[XML-SIG] unicode

Mark McEahern marklists@mceahern.com
Fri, 10 Aug 2001 10:23:55 -0700


>If you have the need to parse Unicode strings, I'd recommend to encode
>them first. If you have an encoding declaration in the document, you
>should encode them using that declaration; otherwise you should encode
>them as UTF-8.

Yes, that's the wordaround I've been using:

	foo = u'<foo/>'
	foo = foo.encode('utf-8')
	fooDoc = parseString(foo)

By the way, I discovered a clearer demonstration of the problem:

	import xml.dom.minidom

	foo = '<foo/>'
	fooDoc = xml.dom.minidom.parseString(foo)
	fooXml = fooDoc.toxml()
	try:
	    fooDoc2 = xml.dom.minidom.parseString(fooXml)
	except TypeError:
	    print 'Round-tripping failed.'

>If you can come up with a patch that gets this right, it would be much
>appreciated.

Well, I noticed the error was happening in pulldom.py:

	  File "c:\python21\_xmlplus\dom\pulldom.py", line 316, in parseString
	    buf = StringIO(string)
	TypeError: expected string, unicode found

parseString looks like this:

	def parseString(string, parser=None):
	    try:
	        from cStringIO import StringIO
	    except ImportError:
	        from StringIO import StringIO

	    bufsize = len(string)
	    buf = StringIO(string)
	    if not parser:
	        parser = xml.sax.make_parser()
	    return DOMEventStream(buf, parser, bufsize)

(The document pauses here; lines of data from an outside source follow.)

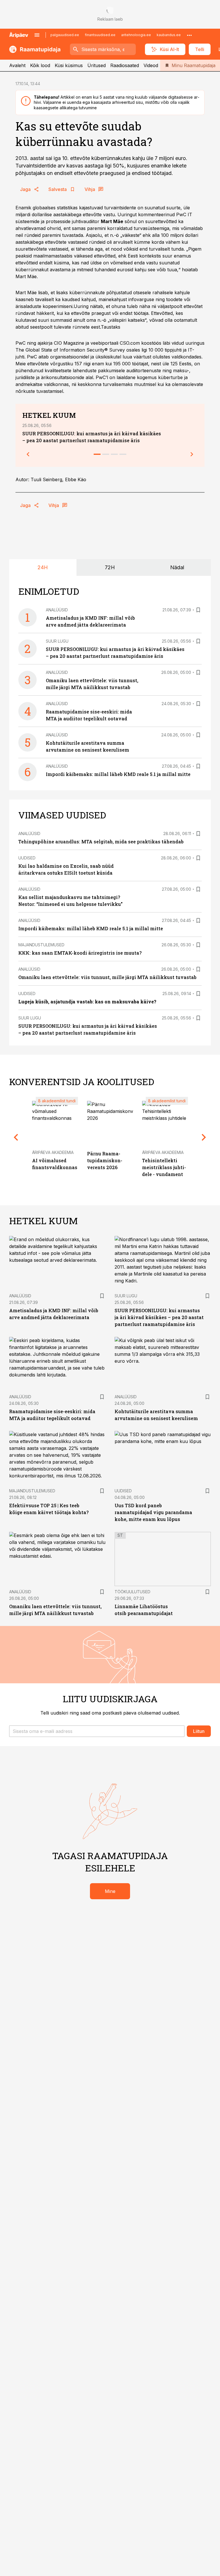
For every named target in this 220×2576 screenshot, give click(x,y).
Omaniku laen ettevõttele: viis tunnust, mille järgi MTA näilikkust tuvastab (107, 977)
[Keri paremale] (192, 454)
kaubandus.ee (169, 35)
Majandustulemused (41, 944)
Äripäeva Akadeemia (53, 1152)
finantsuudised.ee (100, 35)
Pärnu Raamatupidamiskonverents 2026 (104, 1160)
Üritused (96, 65)
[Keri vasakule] (28, 454)
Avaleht (17, 65)
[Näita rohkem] (189, 35)
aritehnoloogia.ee (136, 35)
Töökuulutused (132, 1591)
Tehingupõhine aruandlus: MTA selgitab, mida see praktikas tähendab (101, 841)
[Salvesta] (198, 610)
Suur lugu (57, 641)
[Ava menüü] (37, 35)
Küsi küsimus (69, 65)
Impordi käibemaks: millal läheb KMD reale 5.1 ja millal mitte (118, 774)
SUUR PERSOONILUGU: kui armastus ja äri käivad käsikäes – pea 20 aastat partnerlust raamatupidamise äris (159, 1317)
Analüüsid (57, 609)
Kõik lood (40, 65)
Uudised (27, 857)
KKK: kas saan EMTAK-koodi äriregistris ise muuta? (80, 953)
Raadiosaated (124, 65)
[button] (96, 1731)
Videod (151, 65)
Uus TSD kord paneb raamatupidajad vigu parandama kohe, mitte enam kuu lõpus (153, 1512)
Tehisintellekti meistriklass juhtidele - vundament (164, 1167)
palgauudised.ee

I thought, "Gee, what if I force this to use StringIO instead of
cStringIO..."

Guess what?  It worked without manually encoding the string as 'utf-8'.
Does that mean the problem is in cStringIO?  I guess I'm still not clear on
what the exact problem is.  Is it that cStringIO only accepts ... what?

Thanks,

// mark